Given the importance of this muscle, issues or problems with the diaphragm can have significant effects. However, the most common ailment is relatively harmless and familiar to most—hiccups. These are involuntary contractions of the muscle, most often caused by eating or drinking too much in a short span of time.
Hiatal hernias of the diaphragm can also occur, with most of these being congenital in nature. As a result of these birth defects, abdominal organs may be able to penetrate and disrupt the formation, positioning, and function of the lungs. In many of these cases, the stomach ends up accessing the chest cavity.
In addition, blunt trauma or puncture—such as injury from a stabbing, severe fall, or car accident—can cause an acquired hernia of the diaphragm. As above, this can lead to improper positioning of abdominal organs, affecting breathing and other function.

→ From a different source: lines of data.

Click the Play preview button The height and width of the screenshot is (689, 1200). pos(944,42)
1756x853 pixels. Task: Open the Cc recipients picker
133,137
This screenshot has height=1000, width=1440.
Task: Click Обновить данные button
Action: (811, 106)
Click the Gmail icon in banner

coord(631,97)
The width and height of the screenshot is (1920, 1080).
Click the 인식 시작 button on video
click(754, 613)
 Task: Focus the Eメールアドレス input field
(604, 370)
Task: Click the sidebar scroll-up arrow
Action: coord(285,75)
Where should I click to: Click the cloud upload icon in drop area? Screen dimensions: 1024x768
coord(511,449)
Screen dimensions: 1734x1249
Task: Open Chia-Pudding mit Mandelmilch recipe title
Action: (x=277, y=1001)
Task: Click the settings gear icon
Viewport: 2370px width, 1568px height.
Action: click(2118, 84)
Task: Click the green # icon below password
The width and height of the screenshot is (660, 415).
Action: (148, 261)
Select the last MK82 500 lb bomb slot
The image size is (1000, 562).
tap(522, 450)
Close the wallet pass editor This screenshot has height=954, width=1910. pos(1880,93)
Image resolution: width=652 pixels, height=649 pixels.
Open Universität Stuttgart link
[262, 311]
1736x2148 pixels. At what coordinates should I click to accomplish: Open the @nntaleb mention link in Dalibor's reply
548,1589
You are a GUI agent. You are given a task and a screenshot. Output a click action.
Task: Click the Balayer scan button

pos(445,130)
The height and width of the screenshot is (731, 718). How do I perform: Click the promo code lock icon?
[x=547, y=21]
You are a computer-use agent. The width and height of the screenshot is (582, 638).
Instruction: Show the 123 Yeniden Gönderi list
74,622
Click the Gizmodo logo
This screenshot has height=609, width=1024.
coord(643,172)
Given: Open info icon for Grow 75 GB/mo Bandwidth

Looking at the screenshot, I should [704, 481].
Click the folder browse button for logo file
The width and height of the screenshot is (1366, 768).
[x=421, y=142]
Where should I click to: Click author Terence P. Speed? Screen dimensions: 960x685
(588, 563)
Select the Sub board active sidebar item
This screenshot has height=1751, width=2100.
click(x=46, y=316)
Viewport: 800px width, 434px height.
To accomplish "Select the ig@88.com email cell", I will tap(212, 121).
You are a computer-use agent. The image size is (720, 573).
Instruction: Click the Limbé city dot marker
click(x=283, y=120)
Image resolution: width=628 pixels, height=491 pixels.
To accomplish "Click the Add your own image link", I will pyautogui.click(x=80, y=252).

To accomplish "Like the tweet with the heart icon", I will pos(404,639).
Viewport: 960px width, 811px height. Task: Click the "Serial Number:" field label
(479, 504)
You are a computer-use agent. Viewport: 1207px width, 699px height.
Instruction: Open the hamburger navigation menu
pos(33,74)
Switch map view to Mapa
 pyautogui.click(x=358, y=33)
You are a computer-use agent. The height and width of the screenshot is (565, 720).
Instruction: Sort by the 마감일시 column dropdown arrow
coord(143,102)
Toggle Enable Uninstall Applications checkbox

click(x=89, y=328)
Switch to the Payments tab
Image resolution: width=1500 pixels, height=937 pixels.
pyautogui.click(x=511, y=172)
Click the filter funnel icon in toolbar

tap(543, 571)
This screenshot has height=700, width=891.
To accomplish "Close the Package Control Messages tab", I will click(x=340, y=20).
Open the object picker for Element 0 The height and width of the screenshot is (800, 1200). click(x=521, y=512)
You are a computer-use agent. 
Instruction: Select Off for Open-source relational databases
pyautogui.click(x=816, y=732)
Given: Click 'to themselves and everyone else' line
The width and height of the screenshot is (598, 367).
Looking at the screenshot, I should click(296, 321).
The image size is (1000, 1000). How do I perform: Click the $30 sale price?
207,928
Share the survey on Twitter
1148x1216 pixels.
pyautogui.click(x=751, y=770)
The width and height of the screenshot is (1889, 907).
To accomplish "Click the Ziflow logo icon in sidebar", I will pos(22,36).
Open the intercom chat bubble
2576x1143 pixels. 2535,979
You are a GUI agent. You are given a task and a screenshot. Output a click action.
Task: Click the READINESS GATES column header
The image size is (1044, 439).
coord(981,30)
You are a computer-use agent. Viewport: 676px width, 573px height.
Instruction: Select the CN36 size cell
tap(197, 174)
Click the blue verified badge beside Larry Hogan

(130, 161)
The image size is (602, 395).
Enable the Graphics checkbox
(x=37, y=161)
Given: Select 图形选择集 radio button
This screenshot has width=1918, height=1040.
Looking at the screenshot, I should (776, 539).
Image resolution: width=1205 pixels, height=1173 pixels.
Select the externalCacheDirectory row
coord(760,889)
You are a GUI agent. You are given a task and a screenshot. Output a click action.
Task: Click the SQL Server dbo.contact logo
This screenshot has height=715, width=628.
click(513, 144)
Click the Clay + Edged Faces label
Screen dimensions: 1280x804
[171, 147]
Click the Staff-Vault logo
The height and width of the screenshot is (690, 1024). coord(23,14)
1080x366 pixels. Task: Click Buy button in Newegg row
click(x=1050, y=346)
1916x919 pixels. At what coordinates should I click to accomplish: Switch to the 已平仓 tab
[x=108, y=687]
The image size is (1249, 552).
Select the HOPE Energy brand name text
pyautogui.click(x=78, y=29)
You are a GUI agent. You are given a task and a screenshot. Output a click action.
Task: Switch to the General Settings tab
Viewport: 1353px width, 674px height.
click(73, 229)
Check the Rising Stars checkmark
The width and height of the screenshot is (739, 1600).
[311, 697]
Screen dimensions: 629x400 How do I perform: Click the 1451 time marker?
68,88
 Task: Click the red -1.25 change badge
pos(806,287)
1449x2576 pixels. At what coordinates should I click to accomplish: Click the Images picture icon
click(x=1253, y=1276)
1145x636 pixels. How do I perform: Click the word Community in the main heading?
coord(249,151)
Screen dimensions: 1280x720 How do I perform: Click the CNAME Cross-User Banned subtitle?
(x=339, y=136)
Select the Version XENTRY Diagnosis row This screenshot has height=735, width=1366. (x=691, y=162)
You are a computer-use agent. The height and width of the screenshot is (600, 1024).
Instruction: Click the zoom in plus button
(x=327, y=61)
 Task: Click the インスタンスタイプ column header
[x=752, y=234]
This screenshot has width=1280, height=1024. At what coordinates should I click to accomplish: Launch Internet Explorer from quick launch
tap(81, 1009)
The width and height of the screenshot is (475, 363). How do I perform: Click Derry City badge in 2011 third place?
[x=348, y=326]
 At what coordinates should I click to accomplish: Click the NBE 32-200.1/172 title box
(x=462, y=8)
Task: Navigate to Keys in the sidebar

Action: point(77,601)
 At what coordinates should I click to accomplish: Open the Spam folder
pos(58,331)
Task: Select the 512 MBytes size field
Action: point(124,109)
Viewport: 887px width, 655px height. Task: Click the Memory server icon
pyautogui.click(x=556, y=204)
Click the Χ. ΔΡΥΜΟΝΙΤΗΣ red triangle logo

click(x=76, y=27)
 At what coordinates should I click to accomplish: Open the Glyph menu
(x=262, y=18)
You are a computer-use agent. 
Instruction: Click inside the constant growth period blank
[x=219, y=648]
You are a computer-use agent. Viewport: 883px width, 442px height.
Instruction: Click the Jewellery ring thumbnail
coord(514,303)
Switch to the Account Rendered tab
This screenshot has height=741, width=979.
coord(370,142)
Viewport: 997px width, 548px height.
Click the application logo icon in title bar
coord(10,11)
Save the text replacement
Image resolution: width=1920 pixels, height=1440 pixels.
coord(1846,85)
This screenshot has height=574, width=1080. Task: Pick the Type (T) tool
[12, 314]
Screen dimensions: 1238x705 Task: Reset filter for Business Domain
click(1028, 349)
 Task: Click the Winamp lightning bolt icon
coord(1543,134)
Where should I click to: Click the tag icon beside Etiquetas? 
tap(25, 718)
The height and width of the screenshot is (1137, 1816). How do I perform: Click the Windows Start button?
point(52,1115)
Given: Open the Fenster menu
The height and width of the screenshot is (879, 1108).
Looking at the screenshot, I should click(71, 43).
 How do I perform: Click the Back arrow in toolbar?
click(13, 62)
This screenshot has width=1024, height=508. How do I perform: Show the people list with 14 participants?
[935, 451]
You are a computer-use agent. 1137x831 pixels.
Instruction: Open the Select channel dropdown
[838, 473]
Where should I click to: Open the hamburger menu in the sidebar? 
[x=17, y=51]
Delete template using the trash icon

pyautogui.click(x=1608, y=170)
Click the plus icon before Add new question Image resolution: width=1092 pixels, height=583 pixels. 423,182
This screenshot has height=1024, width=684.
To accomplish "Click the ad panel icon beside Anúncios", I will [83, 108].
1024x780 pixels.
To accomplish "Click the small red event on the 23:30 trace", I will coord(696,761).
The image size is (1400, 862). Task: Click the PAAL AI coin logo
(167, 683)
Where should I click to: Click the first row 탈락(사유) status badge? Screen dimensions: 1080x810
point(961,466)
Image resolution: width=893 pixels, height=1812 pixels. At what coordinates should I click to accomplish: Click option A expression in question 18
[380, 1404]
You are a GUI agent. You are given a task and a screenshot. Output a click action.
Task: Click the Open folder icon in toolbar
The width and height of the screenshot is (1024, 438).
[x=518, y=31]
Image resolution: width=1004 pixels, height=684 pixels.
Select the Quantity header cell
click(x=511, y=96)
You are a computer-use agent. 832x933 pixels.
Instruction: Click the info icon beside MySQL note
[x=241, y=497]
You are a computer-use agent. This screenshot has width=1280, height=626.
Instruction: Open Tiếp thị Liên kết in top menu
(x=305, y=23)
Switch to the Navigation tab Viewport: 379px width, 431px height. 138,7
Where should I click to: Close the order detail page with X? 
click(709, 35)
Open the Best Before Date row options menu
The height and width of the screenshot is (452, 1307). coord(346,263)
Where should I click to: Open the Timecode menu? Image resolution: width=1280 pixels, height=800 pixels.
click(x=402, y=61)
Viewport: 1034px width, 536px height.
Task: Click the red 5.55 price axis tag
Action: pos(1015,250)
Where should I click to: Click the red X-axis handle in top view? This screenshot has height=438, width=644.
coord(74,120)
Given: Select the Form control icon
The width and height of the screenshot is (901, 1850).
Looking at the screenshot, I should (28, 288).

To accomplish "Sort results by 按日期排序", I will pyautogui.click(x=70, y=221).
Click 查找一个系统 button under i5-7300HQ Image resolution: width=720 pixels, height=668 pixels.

Doctors will then surgically move the out of place abdominal organ or organs back to their original position. In cases of congenital hernia, surgeries can occur while the baby is still in the womb, or doctors may need to wait until after the baby is born. Acquired hernias are treated following injury regardless of age.
This surgery is usually performed either as an open procedure—in which the area is cut open—or laparoscopically, that is, using a specialized camera and tools to access and work on the diaphragm. The aim of surgery here is not only to restore proper anatomy, but to seal up any problematic areas within the diaphragm. This is done using with surgical staples, sutures, or, in rare cases, a prosthetic portion may be implanted.
Herniation of the diaphragm can be severely disruptive, and in most cases, surgeries are required to correct these issues. As such, thorough assessment and testing are necessary. There are several key approaches taken:
- Pulmonary testing: There are several tests doctors perform to assess diaphragm function. These include spirometry, which measures the amount of air that circulates during breathing; exercise oximetry, which looks at oxygen levels in the blood when the patient is active, as well as peak flow meter, a device that measures the level of exhalation.
- Chest X-ray: One of the most common forms of imaging for diaphragm issues is chest X-ray. This involves using radiation to take pictures of problematic areas, and it’s the approach that underlies the sniff test and CT scan approaches highlighted below.
- Sniff test: Also known as diaphragm fluoroscopy, this test assesses overall function of the organ. Most often, it’s used when doctors detect problems with inhaling (inspiration) following specific cases such as cerebral palsy or after stroke. Basically, this procedure involves using X-rays to create a real-time video of the affected area as the patient sniffs and exhales.
- Computer tomography (CT) scan: This type of imaging also employs X-rays. Several beams access the diaphragm coming from different cross-sectional directions to render a three-dimensional image. This helps doctors assess any damage or malformation in this region.
- Magnetic resonance imaging (MRI): Another form of chest imaging, MRI uses magnetic and radio waves to create composite images of the diaphragm. With this method, doctors use a contrast dye to improve contrast and increase what can be seen and captured.